On 25 August 1944, the German authorities announced in Włochy that men between the ages of 17 and 35 had to report to them, under the pretence of being taken for an "extraordinary work assignment". Around 300 men who came the next day were rounded up and taken first to the Dulag 121 camp in Pruszków, and from there, to the Mauthausen concentration camp in Austria. On 16 September 1944, the authorities rounded up around 4,500 men, mainly from Włochy, with their ages ranging between 16 and 50, or, according to some sources, 55. This constituted almost the entire working-age male population of the town. They were rounded up in the Combatants Park, from where they were taken to the camp in Pruszków. The majority were then sent to other concentration camps to perform forced labour. Around 3,500 were taken by train, while the rest were forced to walk. It is estimated that up to half of the people forcibly taken from the town in August and September died as a result. On 17 January 1945, Włochy and Okęcie were liberated from the occupation by the Polish People's Army.
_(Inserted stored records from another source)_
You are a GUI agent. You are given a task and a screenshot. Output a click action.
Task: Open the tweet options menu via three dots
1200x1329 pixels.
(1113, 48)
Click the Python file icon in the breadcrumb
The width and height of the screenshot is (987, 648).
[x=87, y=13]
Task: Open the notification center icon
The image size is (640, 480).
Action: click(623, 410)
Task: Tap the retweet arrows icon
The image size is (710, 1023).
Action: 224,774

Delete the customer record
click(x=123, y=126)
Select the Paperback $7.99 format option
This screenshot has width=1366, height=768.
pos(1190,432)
The town of Włochy was incorporated into the city of Warsaw on 15 May 1951, becoming part of the Ochota district. On 29 December 1989, following an administrative reform in the city, it became part of the municipality of Warsaw-Ochota. On 25 March 1994, the area was separated, forming a new municipality, named Warsaw-Włochy, after the titular neighbourhood. On 27 October 2002, it was restructured into the city district of Włochy. On 19 May 2004, it was subdivided into the City Information System areas, with Solipse becoming part of the area of Old Włochy.

== Characteristics ==
Solipse is a residential area, consisting of single-family low-rise houses and mid-rise apartment buildings. It's located in the area of Solipska Street, in the southwestern portion of the City Information System area of Old Włochy. The neighbourhood is crossed by the railway line, between stations Warsaw West and Kunowice, with Warszawa Włochy station in its centre. The Fort V "Włochy", a retired historical fortification from 1888, is located to the southeast of Solipse, at the intersection of Ryżowa Street, and Czwartego Czerwca 1989 roku Street, and used as an urban park. Around it are placed two Roman Catholic cemeteries, including Solipse Cemetery to its south, and Włochy Cemetery to its north.